Describing Rabbi Abraham Joshua Heschel (z”l), Krista Tippet, host of On Being, writes:
“A mystic, a 20th-century religious intellectual, a social change agent, Rabbi Abraham Joshua Heschel marched alongside Martin Luther King, Jr., famously saying afterwards that he felt his legs were praying.”
I have long admired the life, passion and work of Rabbi Heschel and one particular quote of his has, through the decades, given me pause for reflection: “In a free society, some are guilty, but all are responsible.”
That quote has been moving in and out of my thoughts incessantly since those paroxysms of gun violence erupted in El Paso, Texas and Dayton, Ohio in early August, the latest manifestations of a cultural pathology that shows no signs of abating. Those hate-filled men (and, yes, it is virtually always men) who pulled the triggers are guilty, but Rabbi Heschel’s statement forces us to ask ourselves in what way and to what degree we bear some measure of responsiblity for such manifestation of violent hatred.
In a few weeks’ time we will gather as a community once again to engage with the liturgy of yamim ha-noraim, the Days of Awe. Questions of responsibility suffuse our worship experience at Rosh Hashanah and Yom Kippur; the structure of the prayers themselves, voiced in the first person plural (“For the sin that we have committed....”) bring us back to Rabbi Heschel’s assertion that while we may not be guilty of a given offense, we must accept our responsibility–quite literally, our ability and obligation to respond–when the well-being of others is put at risk.
A numbness that is bound up with despair has settled over many of us, a kind of spiritual miasma that thickens when each day seems to bring only horrific news. “How,” many of us ask ourselves, “can we as citizens choose to act responsibly when so many of our elected officials have totally abrogated responsibility to lead our country with a modicum of ethical concern?”
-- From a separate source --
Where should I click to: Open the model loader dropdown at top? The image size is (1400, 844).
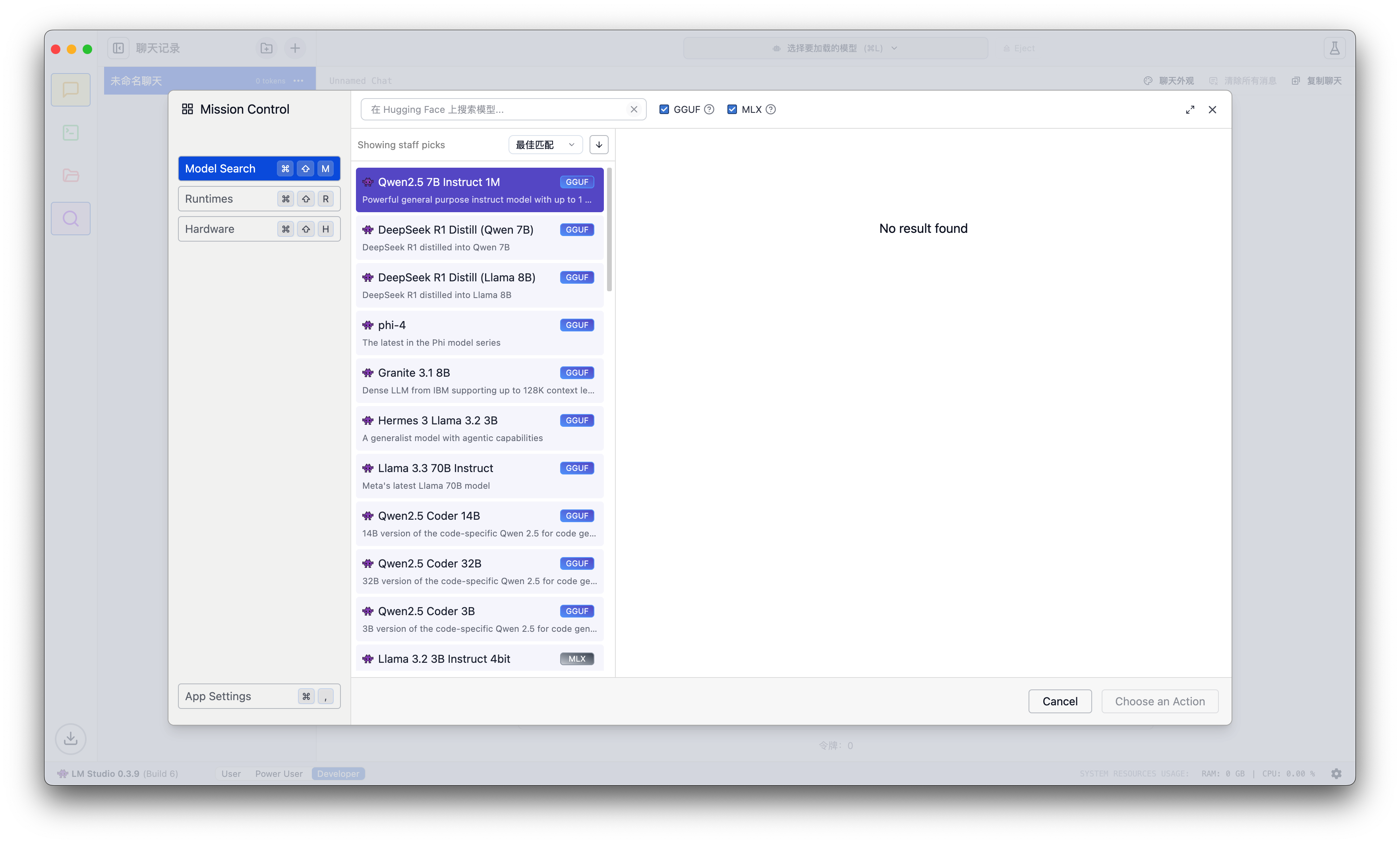point(835,48)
Rabbi Heschel died in 1972; his passionate voice is no longer to be heard, but his assertion about our responsibility as participants in society rings louder than ever. How do we take responsibility for our community, our nation, our world? I suggest that, just as many of us exercise regularly to maintain our physical health, we need to engage in certain spiritual/ethical exercises:
• Stay informed. Engage with sources of information that you trust but do not be afraid to engage with ideas and opinions that you reflexively tend to question or avoid.
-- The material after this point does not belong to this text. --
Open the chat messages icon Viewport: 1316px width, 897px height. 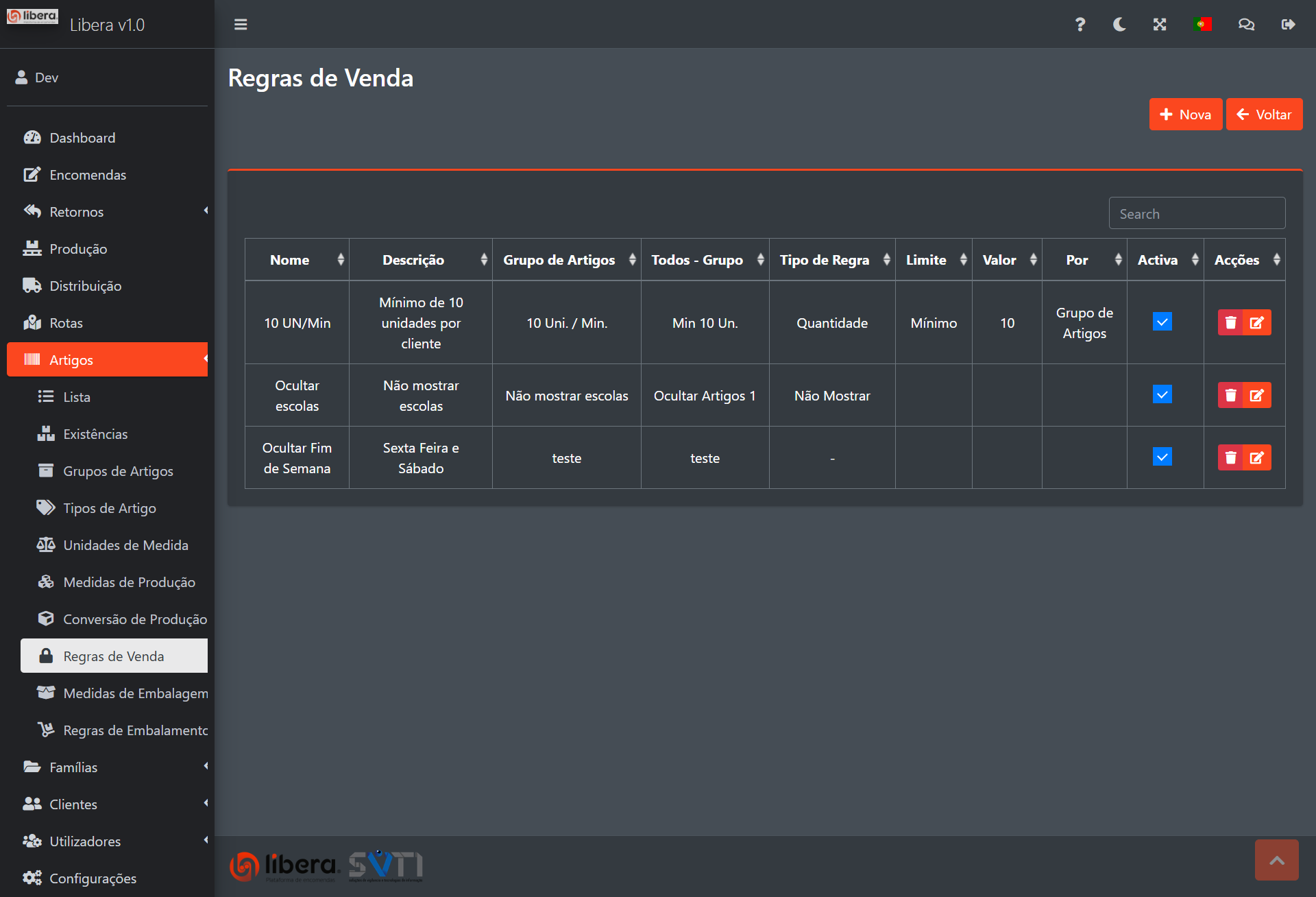click(x=1246, y=25)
• Support, in whatever ways you can, those organizations striving to promote positive solutions to the problems that plague our society.
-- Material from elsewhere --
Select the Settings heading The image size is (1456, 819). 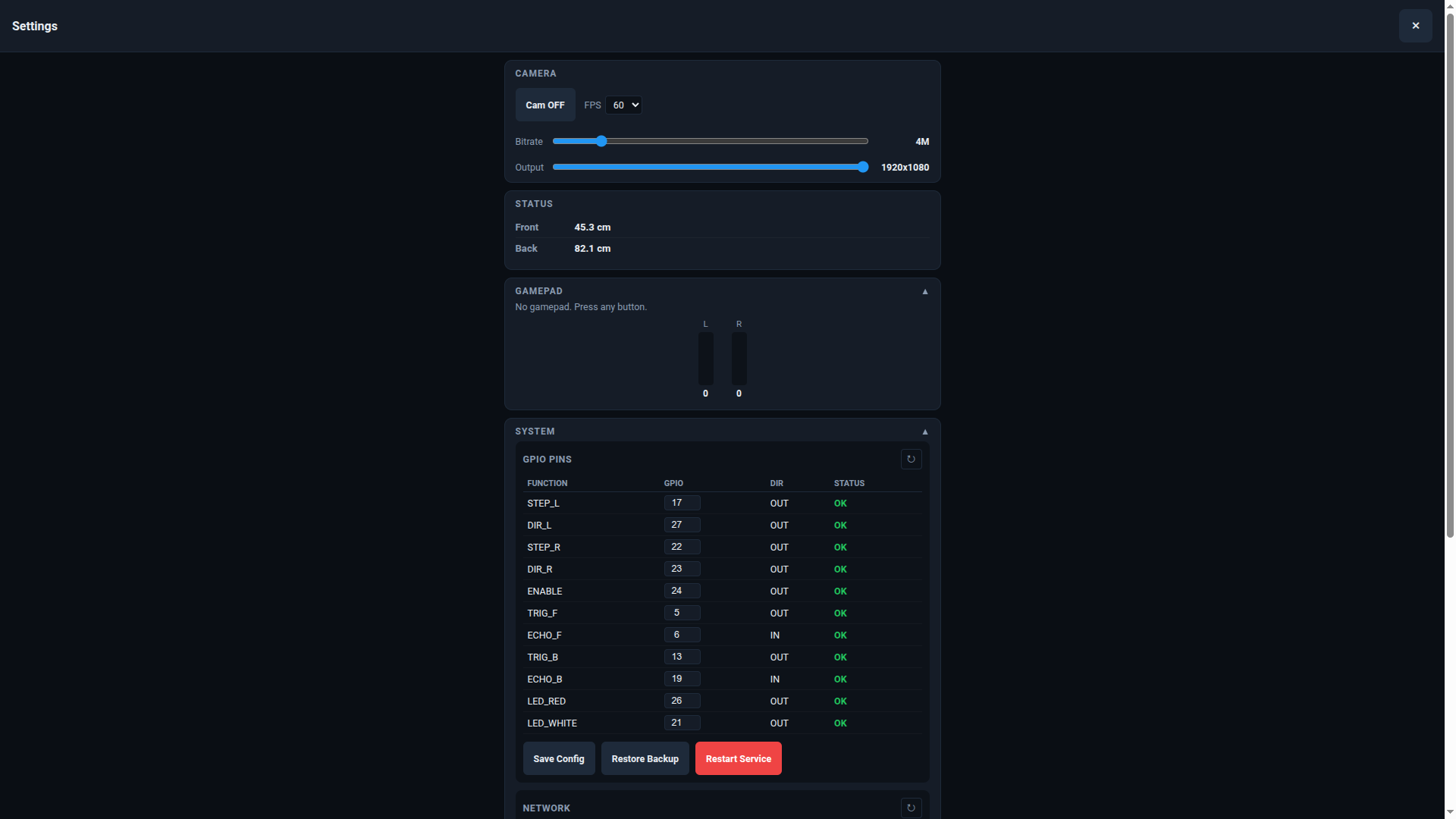pos(35,26)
• Develop the temerity–the chutzpah–to challenge lies and slander when you encounter them, be it in the op-ed section of papers you read or what you
hear your neighbors or co-workers asserting.
• Ask yourselves, “What am I doing today that will help shape the kind of world that I want my children and grandchildren to inherit?”
• Imagine that there is an 11th Commandment: “You shall not despair!”
In the course of human history there have always been trying times; but these are our trying times and our is the responsibility to address them meaningfully, informed and inspired by four millennia of Jewish insight into what it means to be a mensch–a responsible human being.